Pf. sentrin specific protease 1 (SENP1), the thiol peptidase required for deSUMOylation and activation of SUMO precursors (SUMO is a small ubiquitin-related modifier) prior to conjugation [40], is upregulated by 5.36 ± 2.06 on day 3 post-infection by γ-irradiation. Experiments using small molecule inhibitors indicate that Pf.SENP1 is essential for growth during the intraerythrocytic stage of the parasite [41]. Studies in other eukaryotes suggest that SENP1 is required for stress-induced mitotic arrest [42] and apoptosis [43], pointing to a possible role for the overexpression of this enzyme in growth attenuation.

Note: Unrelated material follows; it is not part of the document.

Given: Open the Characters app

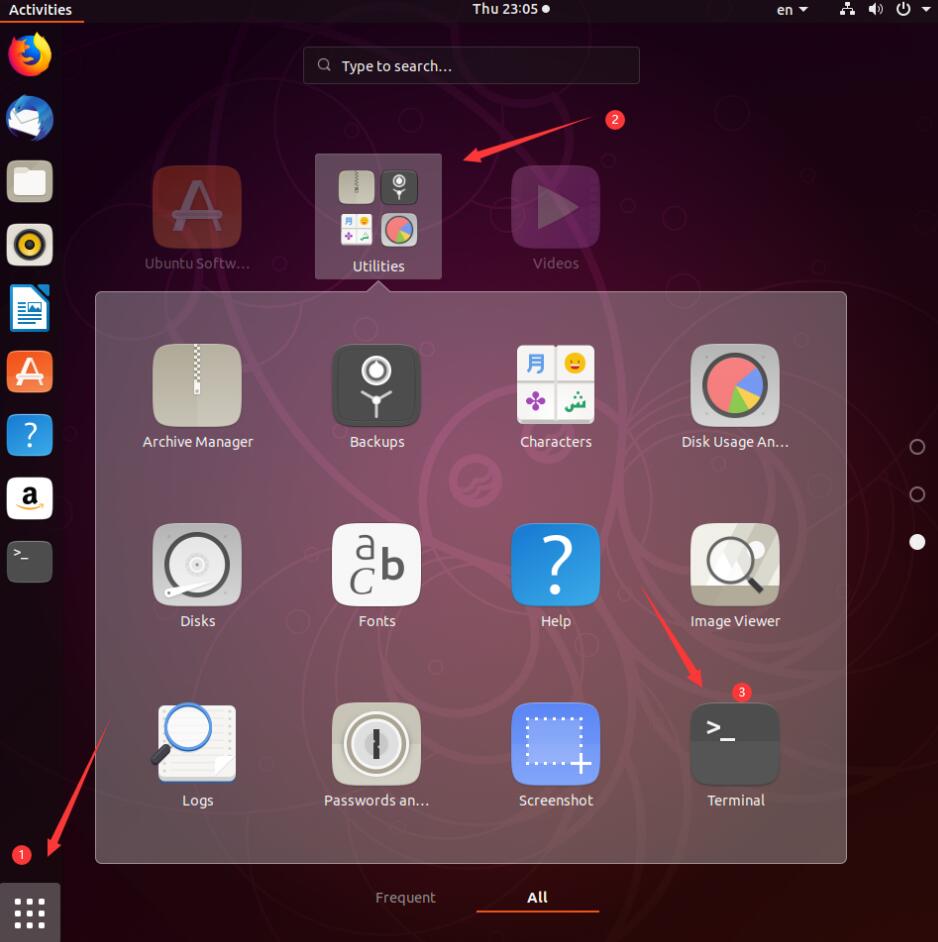Looking at the screenshot, I should point(556,386).
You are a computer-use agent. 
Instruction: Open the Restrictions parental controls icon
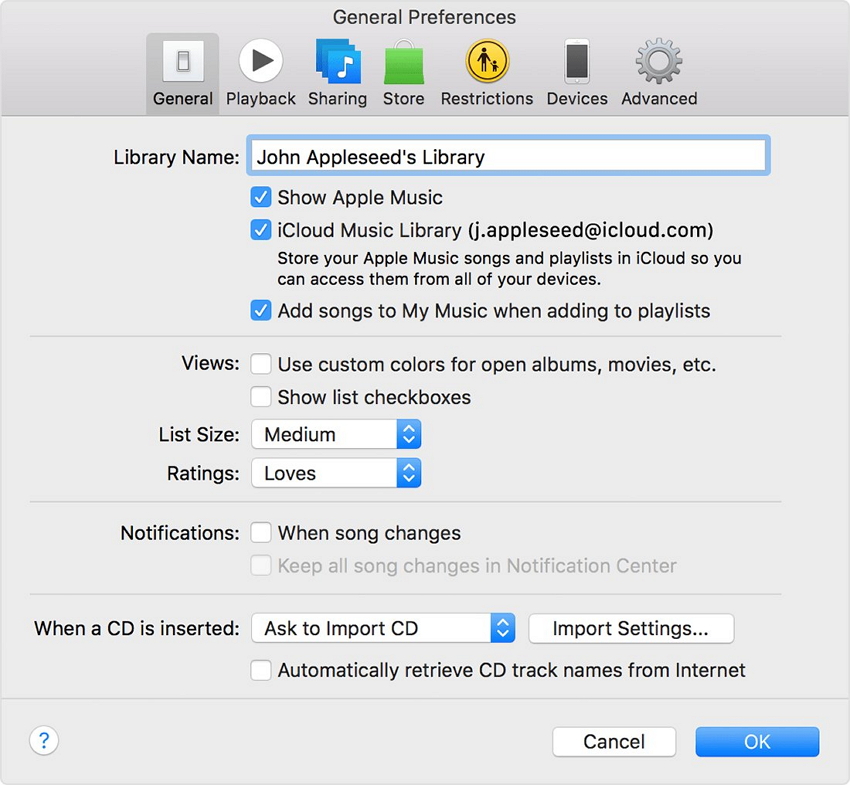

Pf. ubiquitin fusion degradation protein 1 (PF3D7_0916500) is strongly upregulated (14.8 fold) by γ-irradiation on day 3 post-infection. Pf. Ufd1 is the polyubiquitin binding substrate-recruiting subunit of the conserved Cdc48-Npl4-Ufd1 complex that facilitates the proteasomal degradation of ER membrane proteins and cytoplasmic proteins. Its presence in our dataset suggests that the response to irradiation might involve clearance of damaged proteins via the above complex.
Protein Folding and Processing
Six genes related to protein folding and processing are upregulated and three are downregulated in response to γ-irradiation (Table 1). Pf. rhomboid protease 3 (ROM3) is upregulated by 5.89 ± 2.95 fold on day 3 post-infection of hepatocytes in response to γ-irradiation treatment of sporozoites. Loss of function analysis of P. berghei ROM3 indicates that this protease is essential for sporogony [44]. Pf. serine repeat antigen 3 (SERA3) is also upregulated by 8.36 ± 2.89 fold on day 3 post-infection. Pf. SERA3 is a member of a family of nine putative cysteine proteases that are thought to play a role in egress of blood stage parasites from erythrocytes and sporozoites from oocysts [45]. Studies in murine P. berghei malaria have shown that Pb. SERA3 is highly expressed during late liver stage, is released into the hepatocyte cytoplasm, and may contribute to hepatocyte death.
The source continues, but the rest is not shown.